▶

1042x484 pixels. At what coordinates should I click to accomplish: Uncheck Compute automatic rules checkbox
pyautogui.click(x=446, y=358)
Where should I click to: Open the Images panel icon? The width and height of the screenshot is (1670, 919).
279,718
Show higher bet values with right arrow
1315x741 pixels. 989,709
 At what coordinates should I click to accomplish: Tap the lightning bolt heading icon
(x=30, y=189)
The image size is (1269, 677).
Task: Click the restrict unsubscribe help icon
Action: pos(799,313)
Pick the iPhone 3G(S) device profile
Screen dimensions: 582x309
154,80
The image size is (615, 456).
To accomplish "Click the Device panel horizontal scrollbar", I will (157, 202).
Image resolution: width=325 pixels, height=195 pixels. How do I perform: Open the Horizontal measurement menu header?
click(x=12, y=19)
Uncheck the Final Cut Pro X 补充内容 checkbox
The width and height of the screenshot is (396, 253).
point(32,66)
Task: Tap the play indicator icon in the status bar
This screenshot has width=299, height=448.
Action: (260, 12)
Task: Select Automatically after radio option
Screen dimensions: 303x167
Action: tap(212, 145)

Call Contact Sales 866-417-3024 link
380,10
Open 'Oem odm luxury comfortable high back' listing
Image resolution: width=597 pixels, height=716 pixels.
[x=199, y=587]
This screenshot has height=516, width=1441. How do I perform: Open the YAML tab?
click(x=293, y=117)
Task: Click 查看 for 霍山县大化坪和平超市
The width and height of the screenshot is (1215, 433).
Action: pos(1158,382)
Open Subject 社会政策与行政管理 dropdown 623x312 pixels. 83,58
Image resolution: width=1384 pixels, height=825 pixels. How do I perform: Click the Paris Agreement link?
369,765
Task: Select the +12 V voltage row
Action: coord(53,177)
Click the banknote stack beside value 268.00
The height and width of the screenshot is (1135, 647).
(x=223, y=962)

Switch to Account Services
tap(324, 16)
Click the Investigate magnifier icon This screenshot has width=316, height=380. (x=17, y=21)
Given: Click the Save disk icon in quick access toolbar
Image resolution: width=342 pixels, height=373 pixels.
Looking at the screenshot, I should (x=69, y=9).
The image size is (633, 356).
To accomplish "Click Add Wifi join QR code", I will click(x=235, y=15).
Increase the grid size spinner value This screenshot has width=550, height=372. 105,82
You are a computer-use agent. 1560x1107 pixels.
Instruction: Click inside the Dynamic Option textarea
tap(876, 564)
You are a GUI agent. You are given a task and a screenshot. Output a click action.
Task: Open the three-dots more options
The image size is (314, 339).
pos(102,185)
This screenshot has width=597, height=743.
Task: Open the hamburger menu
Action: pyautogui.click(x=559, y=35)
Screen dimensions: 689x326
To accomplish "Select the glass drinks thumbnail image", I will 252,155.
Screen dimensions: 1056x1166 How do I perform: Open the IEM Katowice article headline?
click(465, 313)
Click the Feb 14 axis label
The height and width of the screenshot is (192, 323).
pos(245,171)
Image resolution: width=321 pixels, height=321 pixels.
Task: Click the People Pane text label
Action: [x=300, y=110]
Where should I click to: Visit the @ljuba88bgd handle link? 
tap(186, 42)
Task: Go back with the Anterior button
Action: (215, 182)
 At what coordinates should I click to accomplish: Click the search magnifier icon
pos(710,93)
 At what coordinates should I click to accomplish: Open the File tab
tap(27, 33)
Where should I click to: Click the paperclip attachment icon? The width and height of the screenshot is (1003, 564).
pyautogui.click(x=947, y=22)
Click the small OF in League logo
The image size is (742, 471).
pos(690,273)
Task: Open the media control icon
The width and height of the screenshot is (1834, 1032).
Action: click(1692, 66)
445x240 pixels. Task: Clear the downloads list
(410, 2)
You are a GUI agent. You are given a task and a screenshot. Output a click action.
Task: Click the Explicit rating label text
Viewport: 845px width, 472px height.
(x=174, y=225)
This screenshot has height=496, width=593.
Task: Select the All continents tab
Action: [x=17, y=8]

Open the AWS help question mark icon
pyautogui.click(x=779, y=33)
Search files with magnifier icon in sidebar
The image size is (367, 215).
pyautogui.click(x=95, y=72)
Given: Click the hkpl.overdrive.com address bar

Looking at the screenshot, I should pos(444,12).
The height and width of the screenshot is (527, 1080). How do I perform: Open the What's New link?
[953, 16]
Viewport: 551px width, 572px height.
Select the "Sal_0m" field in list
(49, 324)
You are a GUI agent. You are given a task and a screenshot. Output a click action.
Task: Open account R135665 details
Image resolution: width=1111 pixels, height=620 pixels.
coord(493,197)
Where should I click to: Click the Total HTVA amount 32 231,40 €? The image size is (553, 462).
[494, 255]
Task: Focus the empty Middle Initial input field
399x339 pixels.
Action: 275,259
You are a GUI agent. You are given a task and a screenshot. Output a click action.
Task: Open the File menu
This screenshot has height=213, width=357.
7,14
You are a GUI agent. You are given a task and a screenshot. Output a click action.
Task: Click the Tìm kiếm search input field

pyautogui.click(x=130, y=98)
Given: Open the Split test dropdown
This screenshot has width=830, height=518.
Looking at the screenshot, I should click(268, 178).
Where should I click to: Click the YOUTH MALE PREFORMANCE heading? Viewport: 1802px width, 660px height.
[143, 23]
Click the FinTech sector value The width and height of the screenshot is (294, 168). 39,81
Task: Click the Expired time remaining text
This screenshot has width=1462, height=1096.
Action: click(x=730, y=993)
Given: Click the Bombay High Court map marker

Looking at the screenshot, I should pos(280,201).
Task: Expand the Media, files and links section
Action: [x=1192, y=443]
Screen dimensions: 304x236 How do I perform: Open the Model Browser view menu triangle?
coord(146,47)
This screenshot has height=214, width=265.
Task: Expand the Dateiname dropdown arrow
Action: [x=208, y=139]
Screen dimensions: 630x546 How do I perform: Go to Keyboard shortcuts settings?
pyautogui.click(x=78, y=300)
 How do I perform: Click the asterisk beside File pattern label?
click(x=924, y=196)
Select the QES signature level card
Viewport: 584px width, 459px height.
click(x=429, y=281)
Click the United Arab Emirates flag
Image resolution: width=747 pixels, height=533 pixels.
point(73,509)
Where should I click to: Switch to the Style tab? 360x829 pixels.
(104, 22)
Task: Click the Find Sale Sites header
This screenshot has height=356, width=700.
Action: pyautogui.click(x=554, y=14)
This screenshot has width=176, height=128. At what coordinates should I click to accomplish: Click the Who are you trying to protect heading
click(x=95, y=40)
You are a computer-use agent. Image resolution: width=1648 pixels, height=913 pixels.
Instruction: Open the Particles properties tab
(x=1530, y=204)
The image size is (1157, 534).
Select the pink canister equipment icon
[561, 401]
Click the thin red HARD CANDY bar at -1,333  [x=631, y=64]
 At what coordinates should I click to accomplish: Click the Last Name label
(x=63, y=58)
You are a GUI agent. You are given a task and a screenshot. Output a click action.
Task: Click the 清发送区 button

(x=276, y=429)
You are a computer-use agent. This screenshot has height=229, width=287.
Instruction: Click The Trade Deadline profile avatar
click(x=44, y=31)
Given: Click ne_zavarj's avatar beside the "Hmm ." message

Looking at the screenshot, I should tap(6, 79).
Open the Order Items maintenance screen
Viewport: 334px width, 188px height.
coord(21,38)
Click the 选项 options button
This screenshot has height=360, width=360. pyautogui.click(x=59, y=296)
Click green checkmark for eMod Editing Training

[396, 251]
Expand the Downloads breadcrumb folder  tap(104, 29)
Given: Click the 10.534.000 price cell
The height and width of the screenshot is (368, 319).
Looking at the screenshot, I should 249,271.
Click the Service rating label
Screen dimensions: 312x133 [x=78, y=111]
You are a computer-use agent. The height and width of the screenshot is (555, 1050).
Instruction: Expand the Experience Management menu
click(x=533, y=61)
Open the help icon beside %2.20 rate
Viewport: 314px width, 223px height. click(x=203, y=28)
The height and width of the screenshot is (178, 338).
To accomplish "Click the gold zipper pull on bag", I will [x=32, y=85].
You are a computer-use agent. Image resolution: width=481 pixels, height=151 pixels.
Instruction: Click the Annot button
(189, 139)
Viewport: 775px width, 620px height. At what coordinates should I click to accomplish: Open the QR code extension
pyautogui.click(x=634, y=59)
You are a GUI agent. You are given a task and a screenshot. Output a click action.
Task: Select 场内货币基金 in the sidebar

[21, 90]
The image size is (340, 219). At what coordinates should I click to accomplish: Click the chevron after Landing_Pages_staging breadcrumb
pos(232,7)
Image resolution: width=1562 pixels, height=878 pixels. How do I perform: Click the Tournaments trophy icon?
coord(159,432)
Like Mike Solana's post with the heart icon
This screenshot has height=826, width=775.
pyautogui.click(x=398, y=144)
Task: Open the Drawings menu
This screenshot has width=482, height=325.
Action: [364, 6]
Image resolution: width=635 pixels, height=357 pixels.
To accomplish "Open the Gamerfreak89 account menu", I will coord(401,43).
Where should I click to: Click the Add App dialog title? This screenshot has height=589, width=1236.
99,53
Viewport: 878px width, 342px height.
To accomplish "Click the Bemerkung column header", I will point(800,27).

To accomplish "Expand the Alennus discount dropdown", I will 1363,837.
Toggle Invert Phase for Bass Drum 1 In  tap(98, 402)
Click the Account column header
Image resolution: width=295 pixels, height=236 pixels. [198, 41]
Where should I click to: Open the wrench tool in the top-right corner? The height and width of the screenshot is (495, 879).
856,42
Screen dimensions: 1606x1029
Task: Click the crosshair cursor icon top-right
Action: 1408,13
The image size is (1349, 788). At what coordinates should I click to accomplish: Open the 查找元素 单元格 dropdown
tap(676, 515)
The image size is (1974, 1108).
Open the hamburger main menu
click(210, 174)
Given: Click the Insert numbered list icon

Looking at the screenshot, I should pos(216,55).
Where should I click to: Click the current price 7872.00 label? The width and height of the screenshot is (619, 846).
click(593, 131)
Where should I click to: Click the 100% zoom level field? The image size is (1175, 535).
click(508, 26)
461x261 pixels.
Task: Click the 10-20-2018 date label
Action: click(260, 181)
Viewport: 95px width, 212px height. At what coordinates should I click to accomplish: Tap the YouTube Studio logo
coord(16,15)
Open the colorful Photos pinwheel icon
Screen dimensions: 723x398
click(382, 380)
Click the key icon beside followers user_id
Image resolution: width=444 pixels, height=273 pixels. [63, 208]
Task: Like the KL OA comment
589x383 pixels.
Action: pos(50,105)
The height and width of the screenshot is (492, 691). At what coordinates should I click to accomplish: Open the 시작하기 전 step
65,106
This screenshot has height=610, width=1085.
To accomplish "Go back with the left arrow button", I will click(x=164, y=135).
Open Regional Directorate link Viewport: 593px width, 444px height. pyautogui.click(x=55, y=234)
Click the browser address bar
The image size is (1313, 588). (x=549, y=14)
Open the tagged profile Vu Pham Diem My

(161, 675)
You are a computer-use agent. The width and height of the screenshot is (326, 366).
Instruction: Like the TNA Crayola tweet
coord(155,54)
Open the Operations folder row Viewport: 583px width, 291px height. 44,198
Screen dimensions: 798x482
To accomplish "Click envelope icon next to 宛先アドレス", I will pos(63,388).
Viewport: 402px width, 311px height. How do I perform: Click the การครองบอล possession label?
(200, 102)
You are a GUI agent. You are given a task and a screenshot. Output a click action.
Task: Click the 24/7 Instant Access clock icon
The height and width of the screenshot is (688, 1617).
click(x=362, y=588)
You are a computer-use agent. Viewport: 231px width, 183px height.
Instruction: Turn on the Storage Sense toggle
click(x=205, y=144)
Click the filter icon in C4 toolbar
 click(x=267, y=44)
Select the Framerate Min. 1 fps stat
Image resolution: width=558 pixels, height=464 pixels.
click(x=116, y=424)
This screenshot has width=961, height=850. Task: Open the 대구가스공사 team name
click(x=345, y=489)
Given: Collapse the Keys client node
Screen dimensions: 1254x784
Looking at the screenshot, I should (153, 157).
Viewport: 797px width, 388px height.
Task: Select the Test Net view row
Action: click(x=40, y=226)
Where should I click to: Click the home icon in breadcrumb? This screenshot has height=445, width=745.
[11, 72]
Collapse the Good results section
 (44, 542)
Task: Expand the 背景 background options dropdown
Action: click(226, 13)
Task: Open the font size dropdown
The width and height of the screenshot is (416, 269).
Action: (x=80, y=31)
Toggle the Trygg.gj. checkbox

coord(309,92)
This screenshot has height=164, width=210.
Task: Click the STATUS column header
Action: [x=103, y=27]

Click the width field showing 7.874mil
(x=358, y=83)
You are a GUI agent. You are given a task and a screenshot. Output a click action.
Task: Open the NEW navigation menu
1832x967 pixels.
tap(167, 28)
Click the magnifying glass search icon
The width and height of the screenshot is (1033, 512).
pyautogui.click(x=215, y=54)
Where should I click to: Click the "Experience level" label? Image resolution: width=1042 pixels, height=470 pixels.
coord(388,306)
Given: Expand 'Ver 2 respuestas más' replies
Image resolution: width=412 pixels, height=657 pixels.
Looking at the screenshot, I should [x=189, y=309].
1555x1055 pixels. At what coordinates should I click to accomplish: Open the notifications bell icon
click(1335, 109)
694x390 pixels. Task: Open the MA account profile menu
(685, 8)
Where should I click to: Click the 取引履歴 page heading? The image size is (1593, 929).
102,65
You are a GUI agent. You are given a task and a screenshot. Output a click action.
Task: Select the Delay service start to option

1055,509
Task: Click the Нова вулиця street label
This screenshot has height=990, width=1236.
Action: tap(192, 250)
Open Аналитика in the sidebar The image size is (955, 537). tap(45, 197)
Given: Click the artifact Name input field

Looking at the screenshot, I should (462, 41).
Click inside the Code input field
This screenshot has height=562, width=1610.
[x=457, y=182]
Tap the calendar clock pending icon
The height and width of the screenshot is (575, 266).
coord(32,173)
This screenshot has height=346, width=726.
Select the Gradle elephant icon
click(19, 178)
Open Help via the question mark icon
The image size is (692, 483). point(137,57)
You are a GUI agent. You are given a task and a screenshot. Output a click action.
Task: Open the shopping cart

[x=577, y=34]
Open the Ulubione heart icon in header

◀

◆ TASK TO CARRY OUT ◆
Count how many lines in the entries above contain the word "logo", treating uppercase and lowercase as different, and reply with only that number.

◆ RESULT ◆
2